Sometimes there are those members here you see all the time but still remain mysterious. I’ve asked him permission to start a different sort of “ask the” thread.
We’ve seen him tackle GQ questions ranging from advanced physics to complicated electronics. Now it’s time for some more low-brow questions. Please keep yourself from asking questions that dwell into the personal information.
I’ll start…
QED, do you prefer chocolate, strawberry, vanilla, or cookie dough?
What color is your stapler?
Also, what the heck is a Butterfinger bar made of?
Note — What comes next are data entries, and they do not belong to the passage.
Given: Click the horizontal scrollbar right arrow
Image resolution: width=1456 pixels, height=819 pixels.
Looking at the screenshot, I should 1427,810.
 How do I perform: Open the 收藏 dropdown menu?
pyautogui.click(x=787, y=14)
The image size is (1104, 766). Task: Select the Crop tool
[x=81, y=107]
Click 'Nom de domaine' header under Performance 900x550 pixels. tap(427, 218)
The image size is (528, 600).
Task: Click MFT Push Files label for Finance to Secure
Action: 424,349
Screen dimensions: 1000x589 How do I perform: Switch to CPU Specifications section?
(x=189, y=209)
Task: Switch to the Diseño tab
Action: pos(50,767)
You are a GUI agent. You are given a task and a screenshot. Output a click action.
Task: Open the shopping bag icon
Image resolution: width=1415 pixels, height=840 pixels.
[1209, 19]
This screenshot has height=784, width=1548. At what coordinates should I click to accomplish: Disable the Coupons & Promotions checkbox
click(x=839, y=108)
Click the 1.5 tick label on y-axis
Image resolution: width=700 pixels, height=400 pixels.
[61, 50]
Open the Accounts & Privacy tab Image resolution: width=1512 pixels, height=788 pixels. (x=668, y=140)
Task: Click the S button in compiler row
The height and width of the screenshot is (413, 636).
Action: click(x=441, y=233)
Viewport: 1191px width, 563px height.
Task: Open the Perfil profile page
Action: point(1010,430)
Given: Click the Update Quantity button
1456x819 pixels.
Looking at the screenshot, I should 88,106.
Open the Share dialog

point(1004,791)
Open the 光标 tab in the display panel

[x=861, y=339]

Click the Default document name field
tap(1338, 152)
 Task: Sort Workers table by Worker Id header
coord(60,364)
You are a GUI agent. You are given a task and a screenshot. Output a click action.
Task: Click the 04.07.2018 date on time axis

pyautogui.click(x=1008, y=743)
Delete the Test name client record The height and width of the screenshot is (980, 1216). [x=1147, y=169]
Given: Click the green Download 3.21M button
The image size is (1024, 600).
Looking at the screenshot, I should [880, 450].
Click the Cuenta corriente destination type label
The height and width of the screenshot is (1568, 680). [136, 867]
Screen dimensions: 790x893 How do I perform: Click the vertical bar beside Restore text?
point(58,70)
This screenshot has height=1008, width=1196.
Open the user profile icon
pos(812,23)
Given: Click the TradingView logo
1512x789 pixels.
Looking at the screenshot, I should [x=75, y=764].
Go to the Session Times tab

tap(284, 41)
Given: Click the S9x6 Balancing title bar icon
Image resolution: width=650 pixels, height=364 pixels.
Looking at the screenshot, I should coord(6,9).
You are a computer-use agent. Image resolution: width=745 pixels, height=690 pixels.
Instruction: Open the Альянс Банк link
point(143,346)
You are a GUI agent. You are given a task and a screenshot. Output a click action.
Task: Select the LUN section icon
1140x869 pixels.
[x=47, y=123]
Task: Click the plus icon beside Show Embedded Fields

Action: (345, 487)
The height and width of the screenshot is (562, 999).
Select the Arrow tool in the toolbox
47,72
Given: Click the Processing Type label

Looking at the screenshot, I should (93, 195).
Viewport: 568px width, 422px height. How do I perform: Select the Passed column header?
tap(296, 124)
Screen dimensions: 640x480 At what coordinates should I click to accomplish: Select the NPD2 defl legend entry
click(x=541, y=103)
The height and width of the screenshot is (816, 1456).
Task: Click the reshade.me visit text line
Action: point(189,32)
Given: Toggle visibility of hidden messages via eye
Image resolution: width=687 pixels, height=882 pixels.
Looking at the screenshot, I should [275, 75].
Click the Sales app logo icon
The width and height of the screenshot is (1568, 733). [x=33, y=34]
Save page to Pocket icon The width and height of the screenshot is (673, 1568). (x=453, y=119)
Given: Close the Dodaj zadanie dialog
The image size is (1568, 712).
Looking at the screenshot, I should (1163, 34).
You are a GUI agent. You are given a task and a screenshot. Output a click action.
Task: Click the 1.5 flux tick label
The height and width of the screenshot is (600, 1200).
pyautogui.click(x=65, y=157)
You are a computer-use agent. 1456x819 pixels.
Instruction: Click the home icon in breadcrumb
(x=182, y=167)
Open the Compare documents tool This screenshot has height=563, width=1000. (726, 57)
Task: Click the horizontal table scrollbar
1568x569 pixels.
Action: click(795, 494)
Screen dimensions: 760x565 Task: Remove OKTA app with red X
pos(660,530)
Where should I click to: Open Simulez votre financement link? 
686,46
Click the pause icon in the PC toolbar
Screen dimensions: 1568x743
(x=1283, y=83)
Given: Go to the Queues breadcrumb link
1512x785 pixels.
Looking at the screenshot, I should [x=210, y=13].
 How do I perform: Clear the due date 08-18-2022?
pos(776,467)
I’m not sure “crunchety” is an actual word.
If you had to have sex with one of the following male guest stars on Gilligan’s Island, which would it be, and defend your answer: Vito Scotti, Don Rickles, Hans Conried, Phil Silvers, or John McGiver?
So anyway, this buddy of mine in high school, who had a habit of wearing a bit too much cologne, came down to breakfast one day with a bit of a perfume stank on, prompting his father to proclaim, “Scott, you smell like a French whore!” To which his mother rejoined, “Scott, why don’t you ask your father how he knows what a French whore smells like?”
If the inter-galactic federation discovered that an error in computation led to the answer of 42, what would be the real answer to the Question of Life, The Universe, and Everything?